Replicating in a Cluster

Just like in CouchDB 1.x, there are still two ways to start replications:  one is to write a document in a “_replicator” database, which will create a persistent replication, the other is via an HTTP request to the  “_replicate” endpoint. The former is the preferred way, as the replication tasks will persist if the cluster restarts and the other doesn’t.

In either case CouchDB 2.0 makes sure the task is running on only one node in the cluster. In case of persistent replications it runs on the node where the first shard of the replication document is located. This is a nice performance optimization – if the document is updated, only a node local change feed is needed to notify replicator code of the update. In case of a replication posted to “_replicate” endpoint,  the task is assigned to a cluster node based on a hash of source and target parameters. In both cases replication tasks should be uniformly distributed across the cluster, and with each newly added node users will see a performance improvement.

When cluster configuration changes, for example, because nodes are added or removed, placement of persistent replication tasks is re-evaluated and some replications might end up running on a different node. This is done automatically and is transparent to the user. However, replications created via the “_replicate” endpoint stay running where they have initially started, and are not moved to new nodes; this goes along with their transient nature.

Remote vs. Local

An interesting aspect related to replications in a cluster is how sources and targets are handled. In CouchDB 1.x both “local” and “remote” versions of sources and targets would be useful. Local ones are specified by using just the database name, and it refers to a database local to the server. Remote ones use a full URL to refer to the database. This could be a database on the same server or a database in another part of the world. Because of clustering in 2.0, a “local” database has different semantics – it means a database which is not clustered and lives only on the current node where the replication task is running. These databases are usually accessed via the node local API endpoint (default port 5986) and mostly likely are not what users would want to access directly. In other words, in CouchDB 2.0 in most cases it is better to use full URLs when specifying targets and sources, even if referring to databases on same cluster.

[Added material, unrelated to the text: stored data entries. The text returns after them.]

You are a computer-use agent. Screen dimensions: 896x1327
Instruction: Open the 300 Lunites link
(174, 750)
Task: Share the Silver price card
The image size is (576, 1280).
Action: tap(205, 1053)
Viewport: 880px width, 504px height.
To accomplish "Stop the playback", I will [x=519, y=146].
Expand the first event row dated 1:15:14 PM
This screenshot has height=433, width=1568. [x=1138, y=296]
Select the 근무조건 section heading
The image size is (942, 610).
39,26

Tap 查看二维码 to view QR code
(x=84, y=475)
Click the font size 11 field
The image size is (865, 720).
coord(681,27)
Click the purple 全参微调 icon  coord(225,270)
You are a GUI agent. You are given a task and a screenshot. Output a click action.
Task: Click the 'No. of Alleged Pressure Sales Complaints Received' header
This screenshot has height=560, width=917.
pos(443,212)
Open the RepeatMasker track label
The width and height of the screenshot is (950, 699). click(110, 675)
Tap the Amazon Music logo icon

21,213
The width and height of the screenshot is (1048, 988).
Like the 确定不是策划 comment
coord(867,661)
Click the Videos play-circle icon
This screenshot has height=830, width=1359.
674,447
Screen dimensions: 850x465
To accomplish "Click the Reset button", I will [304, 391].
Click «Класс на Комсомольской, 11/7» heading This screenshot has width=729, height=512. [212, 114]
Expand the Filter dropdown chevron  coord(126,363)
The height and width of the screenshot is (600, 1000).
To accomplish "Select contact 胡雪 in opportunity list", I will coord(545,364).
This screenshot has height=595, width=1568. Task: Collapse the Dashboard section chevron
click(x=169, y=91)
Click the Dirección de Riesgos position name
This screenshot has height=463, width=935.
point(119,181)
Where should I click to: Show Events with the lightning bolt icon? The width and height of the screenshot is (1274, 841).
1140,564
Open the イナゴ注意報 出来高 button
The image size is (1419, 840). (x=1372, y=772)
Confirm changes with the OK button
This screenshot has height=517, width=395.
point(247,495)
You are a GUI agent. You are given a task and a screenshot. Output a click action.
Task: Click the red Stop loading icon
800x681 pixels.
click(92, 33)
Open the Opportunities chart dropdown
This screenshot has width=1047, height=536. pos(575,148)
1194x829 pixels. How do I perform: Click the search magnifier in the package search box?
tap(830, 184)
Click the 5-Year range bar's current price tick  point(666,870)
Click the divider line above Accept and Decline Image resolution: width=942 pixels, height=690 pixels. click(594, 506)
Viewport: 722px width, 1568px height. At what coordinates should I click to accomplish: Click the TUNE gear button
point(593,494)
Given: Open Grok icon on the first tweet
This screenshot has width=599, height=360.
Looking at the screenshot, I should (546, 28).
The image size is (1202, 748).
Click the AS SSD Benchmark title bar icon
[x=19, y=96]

Multiple Replicator Databases

One of the configuration changes in 2.0 means that it’s no longer possible to change the name of the replicator database, it is always “_replicator”. On the other hand, it is now possible to have multiple replicator databases. Any database which ends with “/_replicator” suffix will be considered a replicator database, and will be monitored and processed accordingly just like the main “_replicator”. This allows greater flexibility, for example, by having a temporary db called  “dev/_replicator” used for testing or others experiments. When finished with it, one can just delete “dev/_replicator” and all those replications will be canceled and cleaned up from the system.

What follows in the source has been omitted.